Wednesday, November 5, 2008

Advanced Topics in Inefficiency: Anonymous Methods

This is the first in what may be a series of posts on various theoretical (and not so theoretical) corner cases in common code. Despite being obtuse, these issues are useful to explore both to avoid inefficiencies and to better understand what's happening behind the code. Today's topic: anonymous methods.
class Foo()
{
    void Bar()
    {
        var thing1 = new Thing();
        var thing2 = new Thing();

        DoSomeStuff (() => thing1.Shimmy());
        DoOtherStuff(() => thing2.Shake());
    }
}
There is a potential memory problem with this method. It's not obvious from looking at the code, but both things must be garbage collected together. As long as there is an active reference to one, the other will live on as well. If 'Thing' is a heavy type, this could keep significant memory from being reclaimed on the heap. To better understand, let us look at how the C# compiler handles anonymous methods.

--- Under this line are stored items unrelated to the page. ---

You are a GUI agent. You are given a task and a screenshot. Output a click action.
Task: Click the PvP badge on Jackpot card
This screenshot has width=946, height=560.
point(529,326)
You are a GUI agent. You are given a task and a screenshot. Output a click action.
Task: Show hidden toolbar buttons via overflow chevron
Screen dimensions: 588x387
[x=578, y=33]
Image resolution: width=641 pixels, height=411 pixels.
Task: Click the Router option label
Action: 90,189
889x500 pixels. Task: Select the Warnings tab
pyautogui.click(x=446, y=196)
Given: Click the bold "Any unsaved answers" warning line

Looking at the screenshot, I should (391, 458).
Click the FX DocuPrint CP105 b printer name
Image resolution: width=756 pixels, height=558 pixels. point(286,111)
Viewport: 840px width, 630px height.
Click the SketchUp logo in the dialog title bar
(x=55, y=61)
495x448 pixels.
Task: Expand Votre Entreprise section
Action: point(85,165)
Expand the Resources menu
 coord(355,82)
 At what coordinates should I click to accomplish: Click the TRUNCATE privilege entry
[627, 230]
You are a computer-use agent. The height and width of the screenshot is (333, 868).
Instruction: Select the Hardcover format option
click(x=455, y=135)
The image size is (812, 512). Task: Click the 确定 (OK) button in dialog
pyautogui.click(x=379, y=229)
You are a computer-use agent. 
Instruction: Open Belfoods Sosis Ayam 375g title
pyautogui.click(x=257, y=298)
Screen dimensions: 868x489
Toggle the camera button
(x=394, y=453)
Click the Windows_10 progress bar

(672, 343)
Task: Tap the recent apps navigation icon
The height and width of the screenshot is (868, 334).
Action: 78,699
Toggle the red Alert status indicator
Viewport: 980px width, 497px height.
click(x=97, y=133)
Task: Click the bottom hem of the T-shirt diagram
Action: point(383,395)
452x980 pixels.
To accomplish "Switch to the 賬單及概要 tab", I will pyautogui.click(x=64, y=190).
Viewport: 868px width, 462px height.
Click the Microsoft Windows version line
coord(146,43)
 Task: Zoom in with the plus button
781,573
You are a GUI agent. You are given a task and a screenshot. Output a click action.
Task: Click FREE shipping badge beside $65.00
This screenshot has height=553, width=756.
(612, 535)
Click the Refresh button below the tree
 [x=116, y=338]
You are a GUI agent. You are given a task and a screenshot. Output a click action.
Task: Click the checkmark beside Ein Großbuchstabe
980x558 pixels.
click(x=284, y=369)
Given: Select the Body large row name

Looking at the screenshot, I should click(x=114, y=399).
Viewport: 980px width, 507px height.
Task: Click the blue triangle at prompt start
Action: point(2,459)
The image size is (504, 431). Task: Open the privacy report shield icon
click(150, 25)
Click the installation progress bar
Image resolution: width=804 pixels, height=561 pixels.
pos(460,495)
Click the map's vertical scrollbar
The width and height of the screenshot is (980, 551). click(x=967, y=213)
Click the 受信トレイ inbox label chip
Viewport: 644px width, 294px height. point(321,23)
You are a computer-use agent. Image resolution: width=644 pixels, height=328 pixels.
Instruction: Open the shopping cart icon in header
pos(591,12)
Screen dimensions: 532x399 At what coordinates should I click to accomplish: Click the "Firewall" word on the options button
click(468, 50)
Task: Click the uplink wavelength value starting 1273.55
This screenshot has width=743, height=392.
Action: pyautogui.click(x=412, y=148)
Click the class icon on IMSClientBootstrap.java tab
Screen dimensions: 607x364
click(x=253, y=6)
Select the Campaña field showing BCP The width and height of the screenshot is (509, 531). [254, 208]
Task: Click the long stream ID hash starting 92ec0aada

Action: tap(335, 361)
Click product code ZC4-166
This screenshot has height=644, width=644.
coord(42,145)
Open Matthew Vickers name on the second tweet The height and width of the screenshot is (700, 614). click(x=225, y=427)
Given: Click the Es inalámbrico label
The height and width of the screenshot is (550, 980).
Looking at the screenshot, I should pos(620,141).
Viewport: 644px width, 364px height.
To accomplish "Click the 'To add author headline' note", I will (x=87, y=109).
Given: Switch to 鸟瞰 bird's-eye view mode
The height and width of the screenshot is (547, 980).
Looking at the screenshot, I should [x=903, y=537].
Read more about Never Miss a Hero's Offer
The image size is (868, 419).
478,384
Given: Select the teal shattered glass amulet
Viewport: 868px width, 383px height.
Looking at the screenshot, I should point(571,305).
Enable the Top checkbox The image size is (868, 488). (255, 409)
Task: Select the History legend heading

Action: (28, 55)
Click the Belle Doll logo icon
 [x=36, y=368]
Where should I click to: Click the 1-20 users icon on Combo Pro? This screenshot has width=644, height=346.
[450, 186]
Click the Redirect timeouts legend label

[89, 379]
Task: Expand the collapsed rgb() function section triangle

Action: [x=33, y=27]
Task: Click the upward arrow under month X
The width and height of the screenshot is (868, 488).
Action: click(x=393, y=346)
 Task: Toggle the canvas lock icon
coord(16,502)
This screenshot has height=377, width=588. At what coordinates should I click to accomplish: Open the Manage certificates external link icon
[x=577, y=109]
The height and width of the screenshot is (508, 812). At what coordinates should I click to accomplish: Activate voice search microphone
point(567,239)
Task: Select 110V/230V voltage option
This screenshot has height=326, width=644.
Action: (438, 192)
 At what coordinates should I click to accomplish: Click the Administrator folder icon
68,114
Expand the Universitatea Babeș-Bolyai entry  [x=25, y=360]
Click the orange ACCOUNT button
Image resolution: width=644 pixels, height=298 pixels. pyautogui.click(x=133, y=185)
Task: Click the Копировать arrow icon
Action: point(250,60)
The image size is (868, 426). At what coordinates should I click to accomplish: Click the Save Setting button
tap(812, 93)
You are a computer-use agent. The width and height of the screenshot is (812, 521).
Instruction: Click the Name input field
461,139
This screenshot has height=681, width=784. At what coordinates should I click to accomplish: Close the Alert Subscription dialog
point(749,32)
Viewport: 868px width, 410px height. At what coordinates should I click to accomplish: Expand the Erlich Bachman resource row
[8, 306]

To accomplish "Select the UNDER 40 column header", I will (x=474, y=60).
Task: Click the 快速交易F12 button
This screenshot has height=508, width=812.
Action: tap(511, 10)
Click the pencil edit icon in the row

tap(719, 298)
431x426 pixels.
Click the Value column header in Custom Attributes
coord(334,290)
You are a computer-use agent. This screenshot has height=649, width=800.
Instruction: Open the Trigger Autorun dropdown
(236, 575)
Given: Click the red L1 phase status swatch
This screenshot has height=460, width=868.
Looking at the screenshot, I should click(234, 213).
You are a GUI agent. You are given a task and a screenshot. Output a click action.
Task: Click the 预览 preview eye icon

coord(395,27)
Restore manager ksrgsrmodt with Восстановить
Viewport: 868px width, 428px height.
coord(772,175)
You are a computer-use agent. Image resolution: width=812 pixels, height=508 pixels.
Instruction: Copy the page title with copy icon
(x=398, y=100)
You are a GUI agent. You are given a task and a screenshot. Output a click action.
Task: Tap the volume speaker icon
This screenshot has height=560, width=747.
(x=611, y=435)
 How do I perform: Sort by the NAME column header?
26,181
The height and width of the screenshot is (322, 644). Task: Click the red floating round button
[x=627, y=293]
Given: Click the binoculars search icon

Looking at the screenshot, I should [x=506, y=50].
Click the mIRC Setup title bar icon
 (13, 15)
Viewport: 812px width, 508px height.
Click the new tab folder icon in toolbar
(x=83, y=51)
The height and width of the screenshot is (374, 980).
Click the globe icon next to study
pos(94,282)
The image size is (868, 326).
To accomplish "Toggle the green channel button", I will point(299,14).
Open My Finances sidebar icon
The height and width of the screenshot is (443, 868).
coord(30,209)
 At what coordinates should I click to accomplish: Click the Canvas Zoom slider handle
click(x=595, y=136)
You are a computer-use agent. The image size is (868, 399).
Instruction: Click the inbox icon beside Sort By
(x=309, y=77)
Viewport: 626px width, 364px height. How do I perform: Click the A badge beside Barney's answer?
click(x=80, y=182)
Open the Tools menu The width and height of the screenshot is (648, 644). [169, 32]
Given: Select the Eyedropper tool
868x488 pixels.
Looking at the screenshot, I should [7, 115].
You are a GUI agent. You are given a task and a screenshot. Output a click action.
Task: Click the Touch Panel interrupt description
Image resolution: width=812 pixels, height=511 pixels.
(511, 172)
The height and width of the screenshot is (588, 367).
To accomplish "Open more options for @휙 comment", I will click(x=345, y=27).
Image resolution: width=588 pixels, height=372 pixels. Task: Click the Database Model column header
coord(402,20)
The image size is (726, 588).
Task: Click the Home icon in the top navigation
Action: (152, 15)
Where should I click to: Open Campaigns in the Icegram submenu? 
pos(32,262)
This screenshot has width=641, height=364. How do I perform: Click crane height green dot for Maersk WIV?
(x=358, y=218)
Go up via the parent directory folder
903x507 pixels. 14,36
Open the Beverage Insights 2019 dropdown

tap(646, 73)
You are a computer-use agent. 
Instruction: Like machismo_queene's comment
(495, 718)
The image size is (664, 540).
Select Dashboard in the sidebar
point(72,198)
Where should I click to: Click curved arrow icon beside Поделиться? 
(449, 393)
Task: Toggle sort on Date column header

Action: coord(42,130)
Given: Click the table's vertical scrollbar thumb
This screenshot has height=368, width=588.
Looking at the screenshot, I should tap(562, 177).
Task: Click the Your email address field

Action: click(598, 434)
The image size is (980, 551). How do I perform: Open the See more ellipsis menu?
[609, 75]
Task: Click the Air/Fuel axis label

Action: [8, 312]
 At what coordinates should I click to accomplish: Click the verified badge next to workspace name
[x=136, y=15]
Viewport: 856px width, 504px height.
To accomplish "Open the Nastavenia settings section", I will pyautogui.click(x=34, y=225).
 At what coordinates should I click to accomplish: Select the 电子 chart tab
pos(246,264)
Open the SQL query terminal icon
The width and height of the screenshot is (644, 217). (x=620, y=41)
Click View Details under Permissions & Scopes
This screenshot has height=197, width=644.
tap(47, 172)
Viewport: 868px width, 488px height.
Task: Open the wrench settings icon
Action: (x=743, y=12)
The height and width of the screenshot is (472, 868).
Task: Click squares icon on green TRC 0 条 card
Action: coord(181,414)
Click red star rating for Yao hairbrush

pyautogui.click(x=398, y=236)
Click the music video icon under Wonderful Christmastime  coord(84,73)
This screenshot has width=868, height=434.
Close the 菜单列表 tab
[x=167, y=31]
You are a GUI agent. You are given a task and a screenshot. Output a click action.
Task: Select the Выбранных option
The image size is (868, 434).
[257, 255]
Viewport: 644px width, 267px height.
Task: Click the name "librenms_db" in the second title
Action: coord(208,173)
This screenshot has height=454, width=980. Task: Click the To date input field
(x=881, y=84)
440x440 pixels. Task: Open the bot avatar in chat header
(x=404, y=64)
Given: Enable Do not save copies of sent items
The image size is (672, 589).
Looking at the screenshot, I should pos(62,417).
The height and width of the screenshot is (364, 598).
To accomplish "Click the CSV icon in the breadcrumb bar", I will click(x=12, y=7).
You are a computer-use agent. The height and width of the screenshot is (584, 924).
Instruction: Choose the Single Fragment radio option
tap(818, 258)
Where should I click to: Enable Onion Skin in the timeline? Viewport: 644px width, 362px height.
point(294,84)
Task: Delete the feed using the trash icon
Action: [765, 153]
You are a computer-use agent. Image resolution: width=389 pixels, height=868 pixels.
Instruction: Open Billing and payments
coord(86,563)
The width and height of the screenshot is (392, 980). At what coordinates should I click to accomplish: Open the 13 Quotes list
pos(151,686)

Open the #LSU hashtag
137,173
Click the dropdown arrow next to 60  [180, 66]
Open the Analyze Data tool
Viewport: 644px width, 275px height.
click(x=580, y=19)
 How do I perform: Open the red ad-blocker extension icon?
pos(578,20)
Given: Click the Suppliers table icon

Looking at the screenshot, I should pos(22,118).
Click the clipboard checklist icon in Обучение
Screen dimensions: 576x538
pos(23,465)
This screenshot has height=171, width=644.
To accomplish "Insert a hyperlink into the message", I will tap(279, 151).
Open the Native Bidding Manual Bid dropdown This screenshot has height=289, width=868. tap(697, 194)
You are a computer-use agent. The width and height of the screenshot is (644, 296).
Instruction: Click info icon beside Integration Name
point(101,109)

The above example demonstrates "local variable capture." This means local variables from the enclosing method body can be used inside closures (such as the two lambdas above). To accomplish this, the C# compiler shunts the values of the local variables to an object. The type of the object is generated by the compiler. In essence, the compiler turns the above code into this:
class Foo()
{
    class GeneratedTypeForMethodBar
    {
        public Thing thing1;
        public Thing thing2;

        public void AnonymousMethod1()
        {
            thing1.Shimmy();
        }

        public void AnonymousMethod2()
        {
            thing2.Shake();
        }
    }

    void Bar()
    {
        var closure_object =
            new GeneratedTypeForMethodBar();
        closure_object.thing1 = new Thing();
        closure_object.thing2 = new Thing();

        DoSomeStuff(closure_object.AnonymousMethod1);
        DoOtherStuff(closure_object.AnonymousMethod2);
    }
}
This is actually a very clever way of achieving local variable capture since it makes use of the CLI's pre-existing garbage collector to clean up the captured variables. The problem is, the compiler shunts all local variables to a single object. In our above example, the two anonymous methods do not reference any of the same local variables, but both local variables are stored in the same object. This can lead some captured variables to become prisoner variables: they are no longer needed, but they cannot be garbage collected. Suppose that our 'DoSomeStuff' method just invokes the delegate and returns. No problem. But now suppose that our 'DoOtherStuff' method holds on to the delegate, perhaps planing to invoke it later. Or suppose we were to return the second lambda, allowing the caller to hold the delegate as long as they please. That delegate holds a reference to the 'closure_object' which holds a reference to both Things, even though that delegate just needs 'thing2'. There is no way for any code to reach 'thing1' but it won't be garbage collected until we're done with 'thing2'.

Solution?

Well, we could modify the compiler to generate a type for each set of local variables that appear in only one anonymous method, like so:
class Foo()
{
    class GeneratedTypeForMethodBar1
    {
        public Thing thing1;

        public void AnonymousMethod()
        {
            thing1.Shimmy();
        }
    }

    class GeneratedTypeForMethodBar2
    {
        public Thing thing2;

        public void AnonymousMethod()
        {
            thing2.Shake();
        }
    }

    void Bar()
    {
        var closure_object1 =
            new GeneratedTypeForMethodBar1();
        closure_object1.thing1 = new Thing();

        var closure_object2 =
            new GeneratedTypeForMethodBar2();
        closure_object2.thing2 = new Thing();

        DoSomeStuff(closure_object1.AnonymousMethod);
        DoOtherStuff(closure_object2.AnonymousMethod);
    }
}
This poses problems as well. First of all, we are instantiating two (or more) generated-type objects rather than one. Object instantiation is not cheap and that could potentially slow down certain code. Also, this approach cannot be used to optimize more complex scenarios. Suppose we have five anonymous delegates, each referencing some of seven local variables like so: a {1 2} b {2 3} c {3 4 5} d {1 5 6} e {6 7}. In these situations we must default to the one-compiler-generated-type-for-everything approach.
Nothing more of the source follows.